On the plus side: S was very easy to talk to. I really enjoyed being able to enjoy music with someone else.
On the minus side: Oh boy. Well, you knew there was a big minus coming didn’t you.
S peppered all of his conversation with references to “we” and “our”. Initially, I wanted to think he was referring to his kids, but as the “we’ing” continued into territory that didn’t make sense to include kids, I decided to clarify things. As diplomatically as I could, I asked if he was still living with his wife because of the “we” and “our” references, and because it sounded like they were… um, still living together. That’s when he said he was separated (I assumed they were divorced), then later I found out that she “left the marriage.”

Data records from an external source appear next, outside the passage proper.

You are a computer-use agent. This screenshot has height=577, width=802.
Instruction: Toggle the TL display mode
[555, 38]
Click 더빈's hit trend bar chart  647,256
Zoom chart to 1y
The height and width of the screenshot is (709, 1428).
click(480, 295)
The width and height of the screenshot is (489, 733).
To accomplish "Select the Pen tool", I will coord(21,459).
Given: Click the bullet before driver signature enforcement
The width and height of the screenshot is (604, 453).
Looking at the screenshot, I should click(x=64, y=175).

Because I’m tired, I’m just going to sum it up as this date was “We Versus Me”. I got the very distinct impression that S is not ready to date, but I don’t think he even knows it. At the end of our date, I discovered I was the first person he’s met from Lavalife, and online dating as a whole.
Chances I’ll see him again: Slim to none. I’m sure now that I know who he is, I’ll probably bump into him all the time in my ‘hood, and I know I’ll be pleasant enough with him. I genuinely liked his company, but as for romance… I’m going to take a big pass. The “we/our/separated/”she left the marriage” are BIG red flags that S isn’t in the same emotional space as me. I’m ready to date, I’m ready to be part of a “we”, he still hasn’t gotten past the fact that he’s NO LONGER in a “we.” Big difference between the two. Also, and this is so much less significant… he doesn’t make a lot of money, and he already has two kids, AND he’s undecided about having more kids. If he was gung-ho about kids, was in a headspace to START a relationship, etc, then I wouldn’t be so turned off about the money. I guess the money isn’t a turn off either way. If he had lots of money, I would still give him a miss because of the “we vs. me” thing.

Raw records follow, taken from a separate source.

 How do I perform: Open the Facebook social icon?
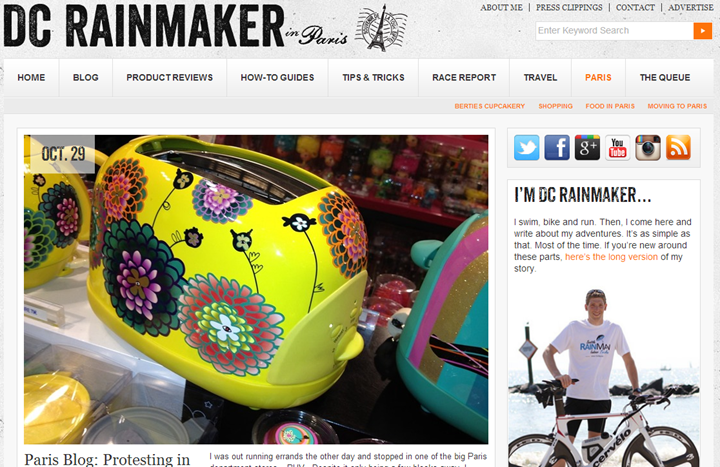tap(557, 148)
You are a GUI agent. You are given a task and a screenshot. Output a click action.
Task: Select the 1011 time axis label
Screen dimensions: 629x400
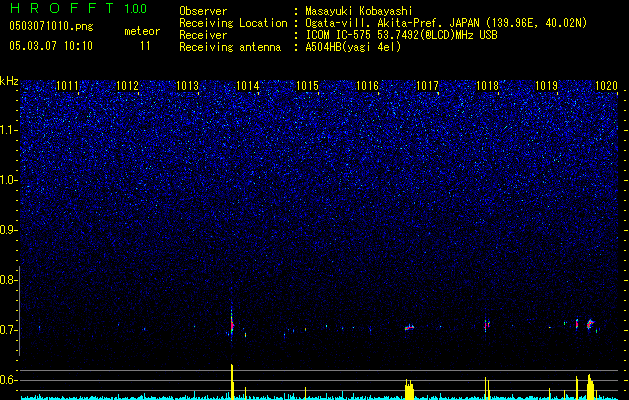point(67,86)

Of course, I can’t help being a little angry with myself because when I said good-bye I gushed about the good time I had, etc. And the guy probably thinks I’m desperate. Whereas, I feel the complete opposite. Yes, I did have a good time and when I said good-bye I was caught up in the moment of having had a decent date, but I was bothered by all the veiled references to his ex and he’s really NOT someone I want to date again. I hate that I wasn’t more truthful in the moment and I hate that I didn’t just call him all the ex-talk point blank. Why did I play the goof/chump so I could spare his feelings? I don’t want to do that anymore.
Lesson learned: Don’t spend seven hours talking. I don’t know why I didn’t just go home after the bar. The “we/our” thing was already bugging me and there is such a thing as “leave ’em wanting more.” I also learned that I do not want to date a man who is NOT divorced. Separated is still married in my books and I do not date married men. But I don’t know if I would have learned how important this is to me if I hadn’t gone on the date. To clarify, separated men whose wives left the marriage in search of something (most likely, someone) new and better are still vulnerable to that spouse coming back and then turning to the other person, saying “Yeah, sorry, but for the sake of my kids, I need to give the marriage a second chance… you understand, don’t you…?” Because my God, it’s the marriage.

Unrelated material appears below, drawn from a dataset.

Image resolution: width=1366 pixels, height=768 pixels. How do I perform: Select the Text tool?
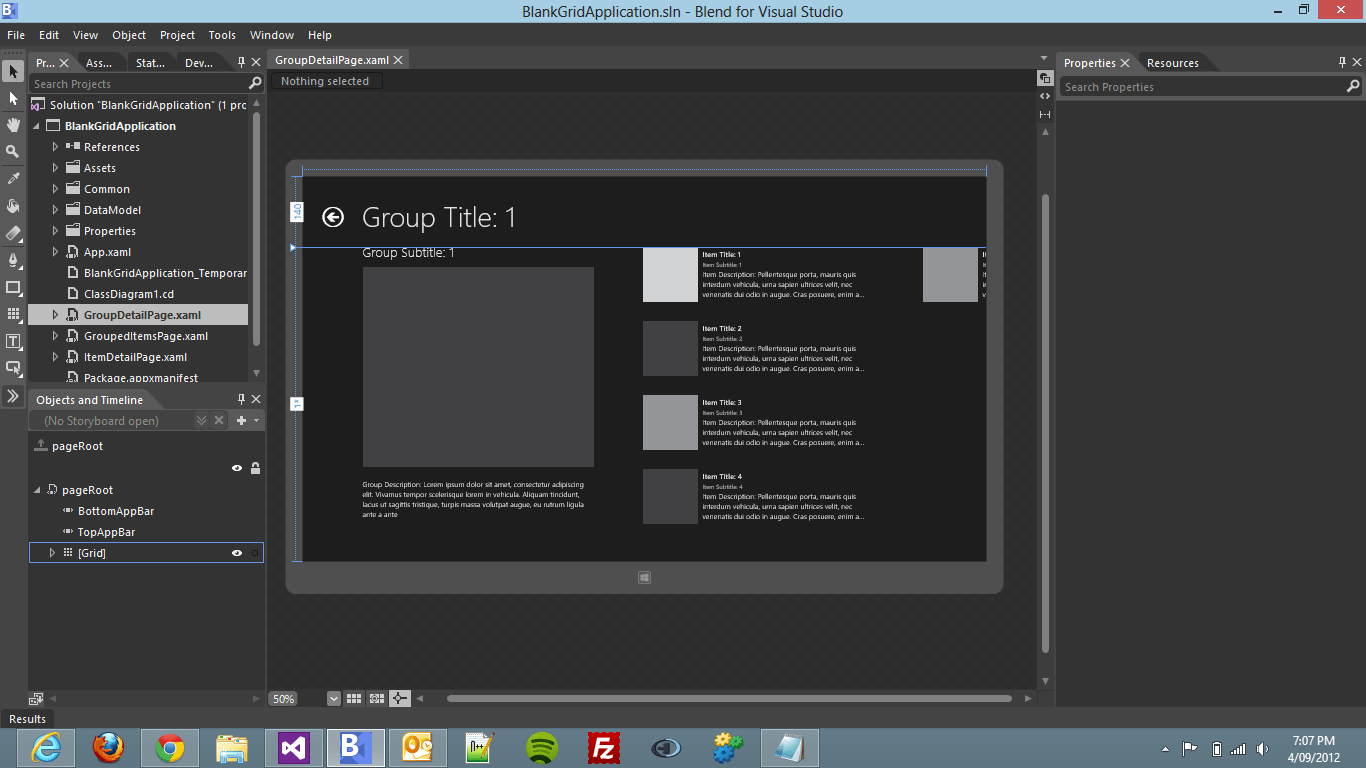(x=13, y=341)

Sure, I could be making a huge assumption about S. But it doesn’t matter. There wasn’t much spark in the kiss, I didn’t find myself very attracted to him, and … why settle? I mean, really, why settle at this point in my life? Hell, my period is late and I could be peri-menopausal for all I know… so why settle?
I’m not sure there is a man out there for me. It makes me sad, but whaddamIgonnado? Go to Thailand, that’s what. Go to Thailand and do what I can to improve the relationship I have with myself and hope the chips will fall in a way so I can find some contentment.
After all, being in a relationship doesn’t guarantee happiness.